Hypoxia induces high-mobility-group protein I(Y) and transcription of the cyclooxygenase-2 gene in human vascular endothelium

Y S Ji, Q Xu, J F Schmedtje
Circulation Research 1998 August 10, 83 (3): 295-304
9710122
Cyclooxygenases catalyze a rate-limiting step in the synthesis of vascular endothelial prostaglandins. Expression of the inducible cyclooxygenase-2 (COX-2) gene is increased by hypoxia in human vascular endothelial cells via the nuclear factor (NF)-kappaB p65 transcription factor, which is necessary but not sufficient to fully induce COX-2 transcription in response to hypoxia.

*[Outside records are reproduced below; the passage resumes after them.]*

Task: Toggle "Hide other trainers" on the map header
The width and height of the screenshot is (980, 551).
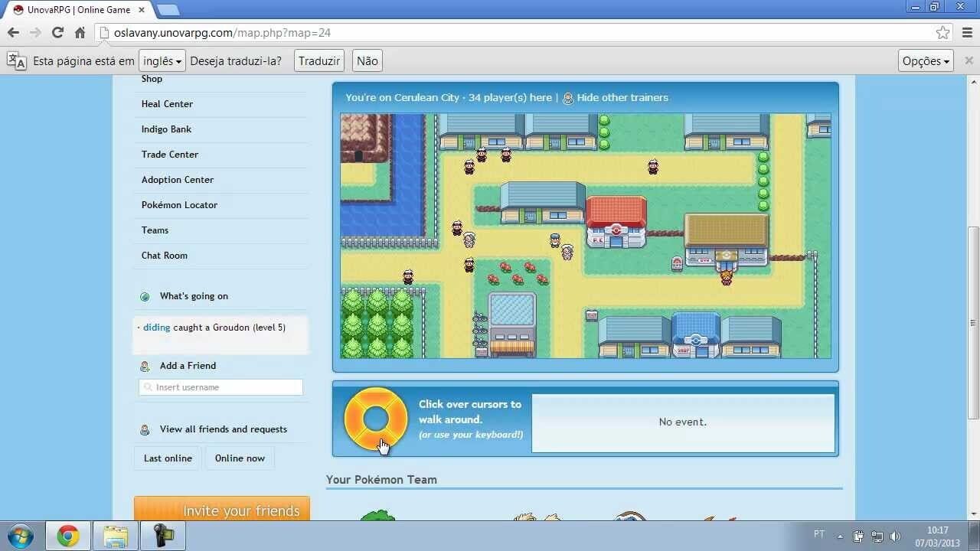Action: 623,98
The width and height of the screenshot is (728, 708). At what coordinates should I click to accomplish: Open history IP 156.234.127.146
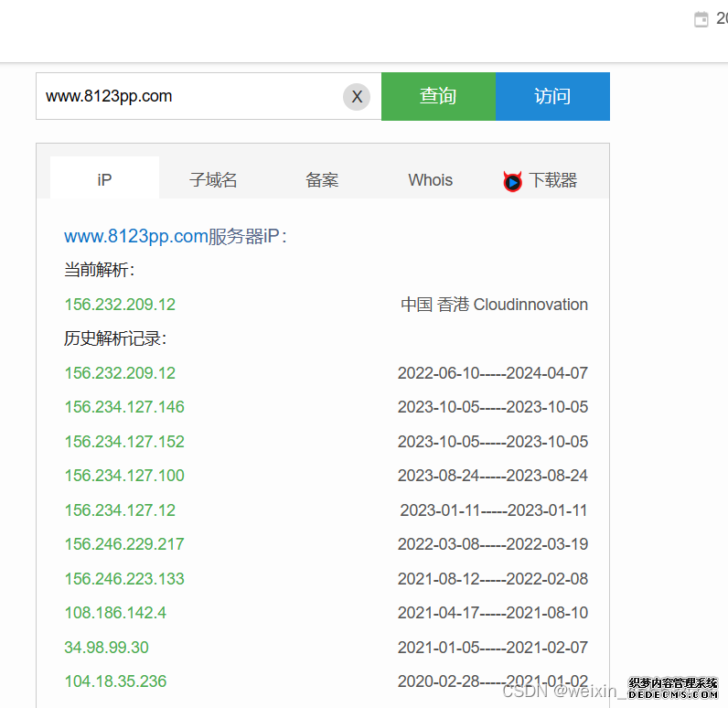(124, 407)
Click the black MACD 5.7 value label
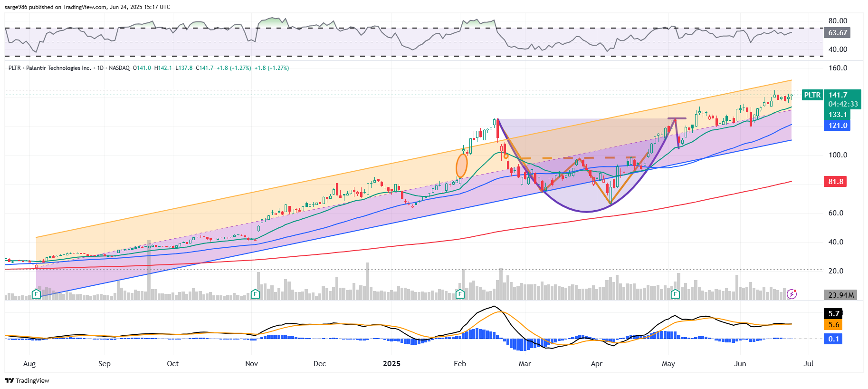Viewport: 868px width, 389px height. (x=833, y=314)
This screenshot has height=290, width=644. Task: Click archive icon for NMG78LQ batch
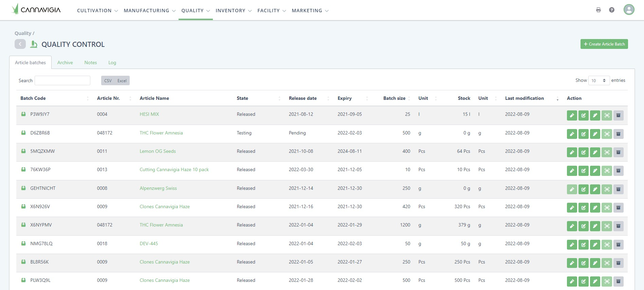click(x=618, y=244)
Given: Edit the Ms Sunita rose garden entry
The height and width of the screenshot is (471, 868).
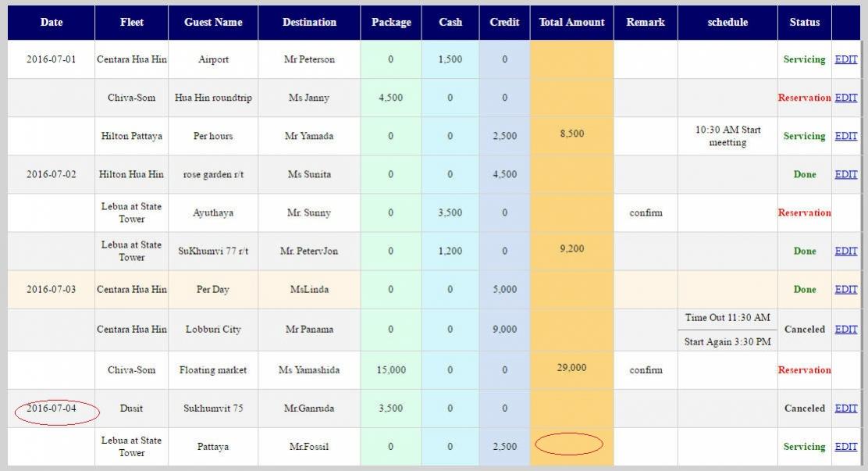Looking at the screenshot, I should [x=845, y=174].
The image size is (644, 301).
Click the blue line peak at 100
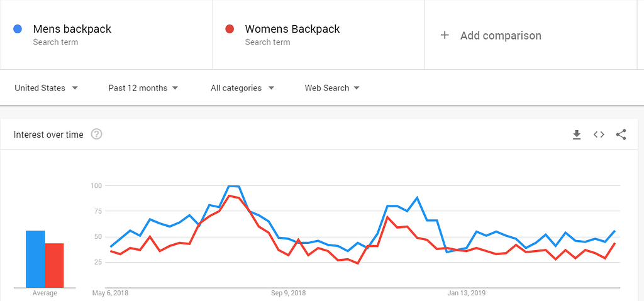coord(233,186)
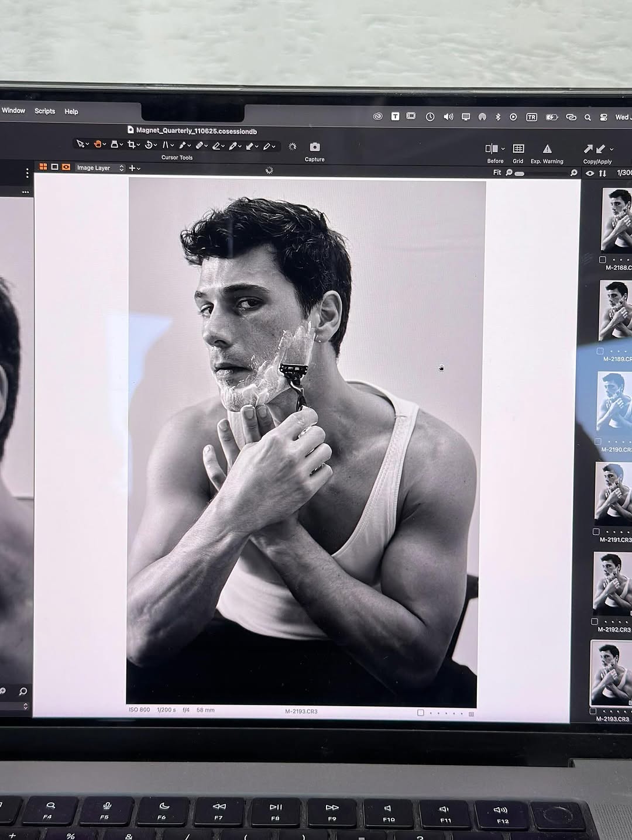Pick the Keystone cursor tool
Screen dimensions: 632x840
coord(166,145)
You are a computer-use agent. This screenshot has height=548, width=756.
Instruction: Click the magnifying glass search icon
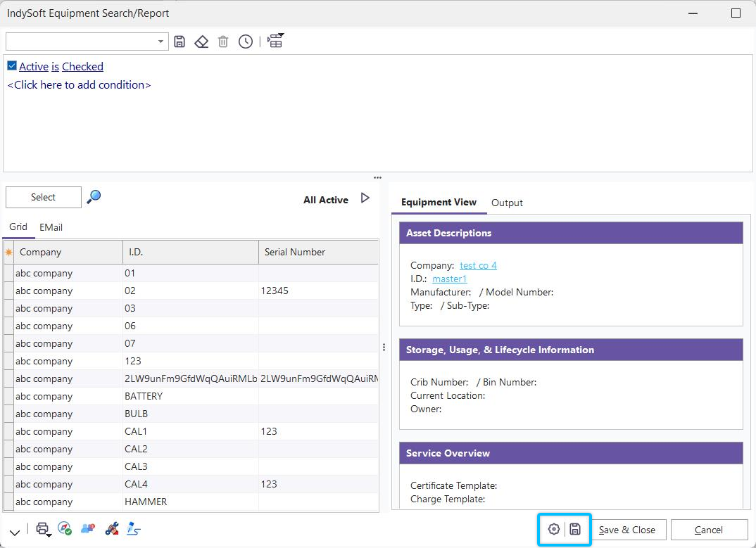click(94, 197)
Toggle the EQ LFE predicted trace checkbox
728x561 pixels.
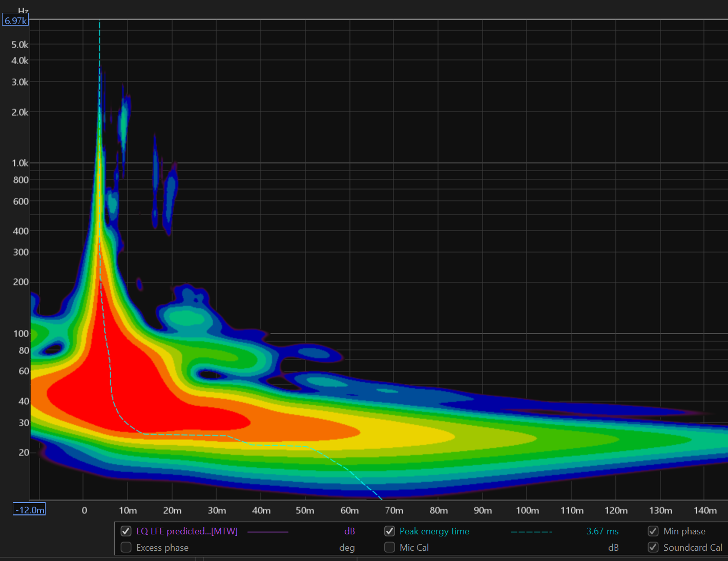click(x=126, y=531)
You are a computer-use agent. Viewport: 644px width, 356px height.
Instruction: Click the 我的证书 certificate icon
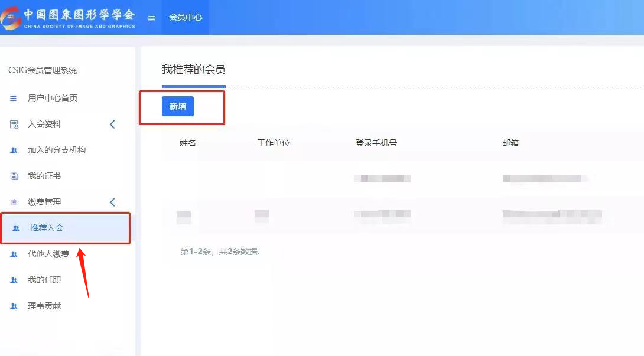pyautogui.click(x=14, y=176)
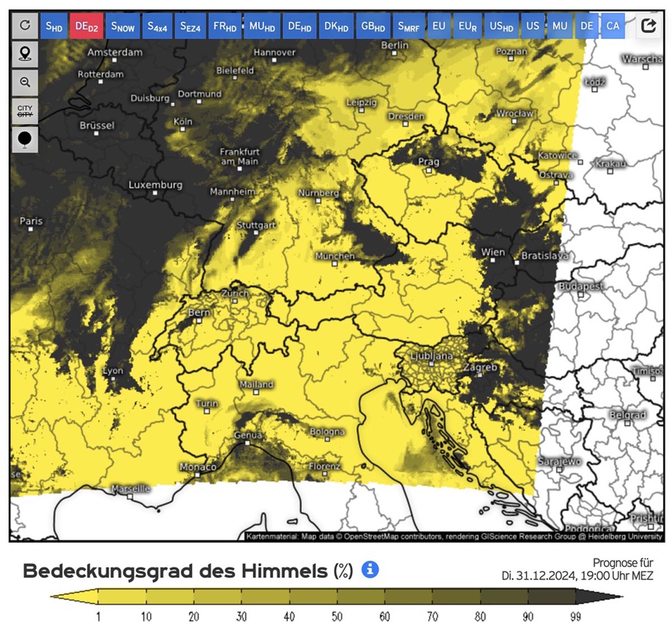Switch to the SNOW model
Image resolution: width=672 pixels, height=629 pixels.
(123, 26)
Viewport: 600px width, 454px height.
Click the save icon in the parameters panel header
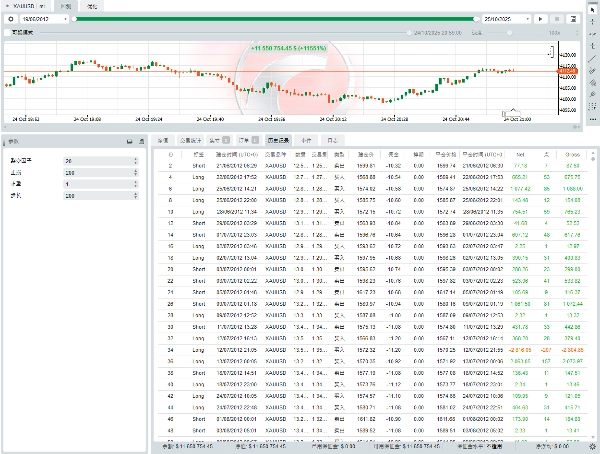pyautogui.click(x=128, y=143)
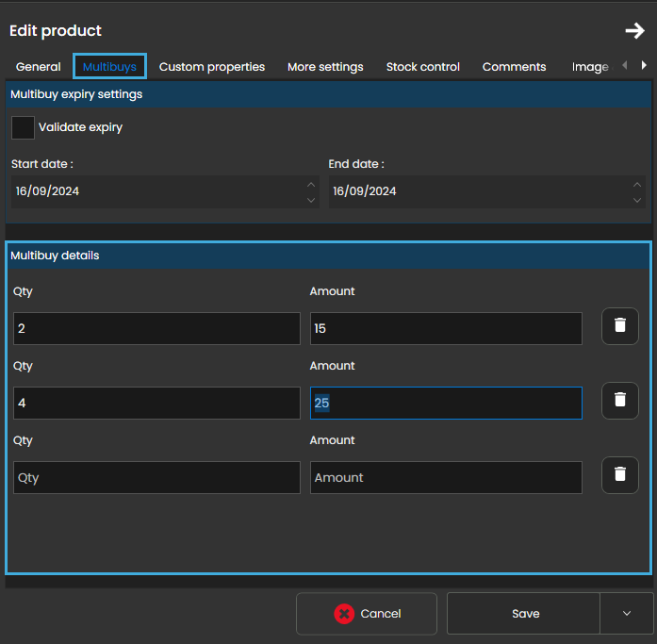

After finding that cytoplasmic NF-kappaB p65 and IkappaBalpha (an inhibitory protein that binds NF-kappaB p65 precursors) levels are not changed by hypoxia, we hypothesized that other factors might play a role in regulating the COX-2 promoter, like the high-mobility-group (HMG) I(Y) family of proteins, which features multiple A.T hooks and is associated with NF-kappaB-mediated transactivation. Nuclear protein obtained from human umbilical vein endothelial cells (HUVECs) was supplemented with HMG I(Y) during electrophoretic mobility shift assays using an NF-kappaB-3' element probe. These data suggested that HMG I(Y) proteins interact with NF-kappaB p65 to induce COX-2 promoter activity. We also found that TATA-box DNA demonstrated increased electrophoretic shifting indicative of DNA binding after incubation with either hypoxic HUVEC nuclear protein or normoxic nuclear protein supplemented with HMG I(Y). Transfection of HUVECs with an expression vector containing the COX-2 promoter ligated to HMG I(Y) cDNA demonstrated positive feedback on COX-2 promoter activity in hypoxia. We confirmed that COX-2 is transcriptionally regulated by hypoxia using a nuclear runoff assay. Hypoxia increased steady-state cellular levels of HMG I(Y) mRNA as an early event, corresponding with increases in HMG I(Y) protein. Overexpression of HMG I(Y) was associated in a dose-response relationship with increasing prevalence of the COX-2 protein in hypoxic HUVECs. Furthermore, sense (and antisense) HMG I(Y) overexpression caused stimulation (or inhibition) of COX-2 promoter activity as measured by luciferase reporter gene expression. The physiological significance of these findings was demonstrated by cyclooxygenase-dependent release of prostaglandin E2 by HUVECs in hypoxia. We concluded that hypoxia increases expression of HMG I(Y) proteins while facilitating transactivation of the COX-2 promoter. The HMG I(Y) family of proteins may therefore function as part of a hypoxia-induced enhanceosome that helps to promote transcription of COX-2.